小野不由美 ...last update 2013.07.02  [上]に戻る

『華胥の幽夢 十二国記』講談社文庫
  購入:2001/07/14 読了:2001/07/15 

 書名は、かしょのゆめ、と読みます。
 『魔性の子』新潮文庫 を先触れに、その後、講談社X文庫Whiteheart で刊行が開始され、2001年に入って講談社文庫で「挿絵抜きバージョン」との併存が開始された、《十二国記》シリーズ。
 今回読了したものは、シリーズ本編の「間」を埋める短編集です。
 本編とは独立した短編はもとより、本編に繋がる前日譚や後日譚も、本編を知らなくても読むに耐える内容ですので、この短編集から《十二国記》に入るのも良いかも知れません。
 各編は…
 冬栄(とうえい) :時期的には『黄昏の岸 暁の天』の途中の出来事。泰麒の話。
 乗月(じょうげつ):『風の万里 黎明の空』の後日譚の一つ。
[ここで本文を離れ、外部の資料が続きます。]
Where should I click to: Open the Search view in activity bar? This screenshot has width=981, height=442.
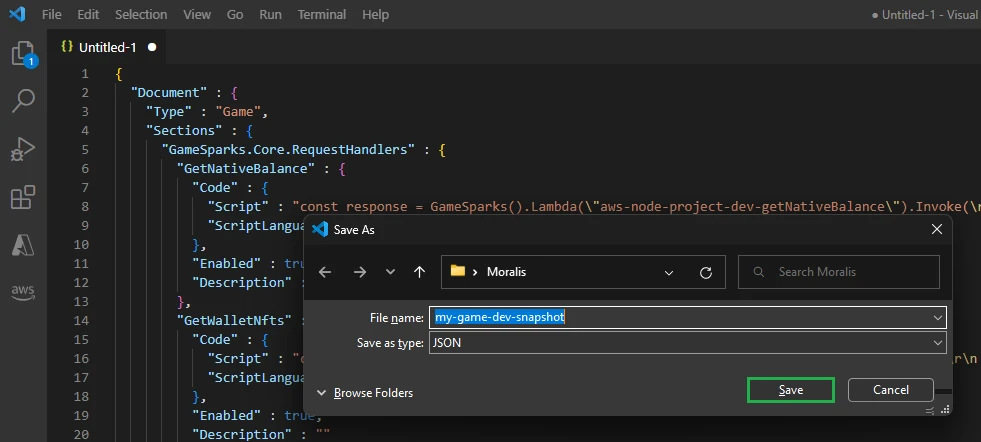pyautogui.click(x=22, y=101)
芳の恵候の話。
 書簡(しょかん) :『月の影 影の海』の後日譚の一つ。楽俊と陽子の話。
 華胥(かしょ)  :『風の万里 黎明の空』の前日譚、と言えるかな?。才の話。
 帰山(きざん)  :『黄昏の岸 暁の天』の直後くらい?。柳を肴にした利広の話。
…となってます。上で「入門書」と書きましたが、本編を知っていると、更に趣深くなる、のは否定しません(笑)。
 どの話も「良い」のですが、本編とは独立した話と言える「華胥」が、今現在も、色々と考えさせられて、深く心に染みてます。


『丕緒の鳥 十二国記』新潮文庫
  購入:2013/06/27 読了:2013/06/27 

 書名は、ひしょのとり、とかなが振られています。
 この本も、『華胥の幽夢 十二国記』と同じく、シリーズ本編の「間」を埋める短編集でした。

 丕緒の鳥
 時期的には新しく慶王が登極した直後、でしょうか。慶国の儀式の一事・一役を題に、それの準備を整えた(内容を決め作り上げた)官の心情の移ろいを綴ったもの、かと。…さやかな夜明けの藍色の余韻と、等量のほろ苦さが残りました。

 落照の獄
 密か(?)に傾きつつあるらしい柳国で、凶行を重ねた罪人への量刑は死刑か否かを、一人の官吏の思惟を通して考えさせる話。
 (2013.07.02 以下を追記)
 …犯罪を犯し・それを成した自分を厭わず・反省も改心も無く・同じ犯罪を繰り返す、そのような人。現実の無差別殺人者は、もしかしたら、この物語の焦点の人物のような者だろうか、と作者が試行・思考してみたのかもしれない、と思いつつ読み進めました。
 官吏たちの量刑についての思案・問答は、現実の死刑を巡る論を反映しているのだろうか、とも。
 (2013.07.02 以上を追記)
 悪は愚昧なり、と言うべきか否か。悪意・害意の救われなさは、それが「善」を求めず/否定・拒否して、底無しの穴のように周囲の人々を悪意・害意へと引きずり落としてしまうから、のように感じました。
 いにしえの賢者は、そのような人の中に稀に顕れてしまう「悪」を魔と名付け、それと対照するものとして神を見出し・考案し、そうして見出した神の正義を方便に、人の心の一方の極端・邪な悪意を持つ者を魔物と断じたのだろうか、と。魔物と断じることで邪な者を峻別し・社会の「表」から切り離し、そうすることで死刑を恣意的な殺人とは違うもの・別のものと位置付け、人々に納得と安心をもたらそうとしたのだろうか、と。

 青条の蘭
 新王が登極した国で、自然発生(?)した樹木の伝染病への手当てに奔走する話。…十二国の、どこの国でも起こる事、上首尾に終わるか否かは場合によるだろう事、という意味で、国も時期も不詳になっているのかな、と思いました。「むかしばなし」として語られそうな筋立てだ、とも。

 風信
 これも、慶国に新王が登極する前後の頃の話。他の話が人物画な感じとしたら、これは風景画な感じ・素描的な作品、に思えます。